In many cases, the surname referred to hair color. The word can be found in many a European language from early days – grei in Mercian, gre in Old Frisian – circa 700.
Go back far enough and you’ll find Graye and Greye, too, both of which may share the color’s roots – or not.
Ancheteil de Greye came to England with William the Conqueror. His name remains on the map in Normandy’s Graye-sur-Mer, and in the English village of Rotherfield Greys. The Crusaders built an island on a tiny island in the Gulf of Aqaba. named Ile de Greye. So some Grays are wearing a place name.

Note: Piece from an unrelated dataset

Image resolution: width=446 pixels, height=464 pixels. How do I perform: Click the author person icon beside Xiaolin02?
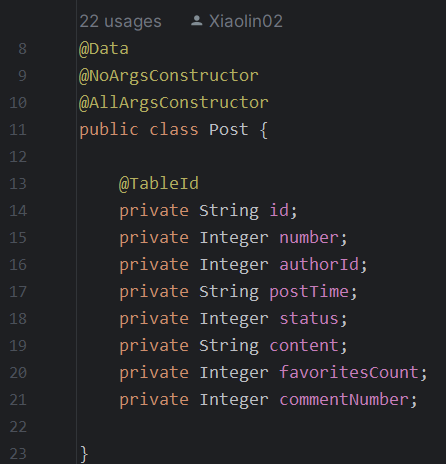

Go back into Ancheteil’s family tree and it gets more tangled yet. His surname may not derive from an aged ancestor, but from the Latin – gratus – thankful, the Celtic Grady – noble – or the French Croy – chalk or cross.
And, of course, it’s also possible that similar sounding foreign names became Gray.
In any case, Gray appeared in the US Top 1000 a handful of times between 1895 and 1901. And why not? Most surnames have been in sparing use as given names over the years. The most notable bearers might be:
- Former California governor Gray Davis. He’s best known as Gray, be he was born Joseph Graham Davis, Jr.;
- Torchwood fans will recognize the name thanks to Captain Jack Harkness’ brother Gray, thought lost following a childhood accident, but who turns up as his brother’s nemesis;
- 2002 bestseller The Nanny Diaries featured a privileged charge called Grayer.
The real story here isn’t Gray on his own. It’s really a string of surname-sounding names that fit in perfectly with all of those nouveau picks:
- Grayson ranked #172 in 2009;
- Greyson came in at #347;
- Grady fell right in between the two spellings, at #287.
This makes for an interesting phenomenon. Many parents who dismiss Caiden and Jayden find Grayson and Graydon acceptable, even sophisticated. And it’s true – Jayden has no history as a surname, but Grayson has been worn by soldiers, scientists and even Batman’s sidekick, Robin.
And yet, Grayson and company are clearly in danger of sinking under the weight of all those ay names. The simpler Gray might make for the more distinctive choice.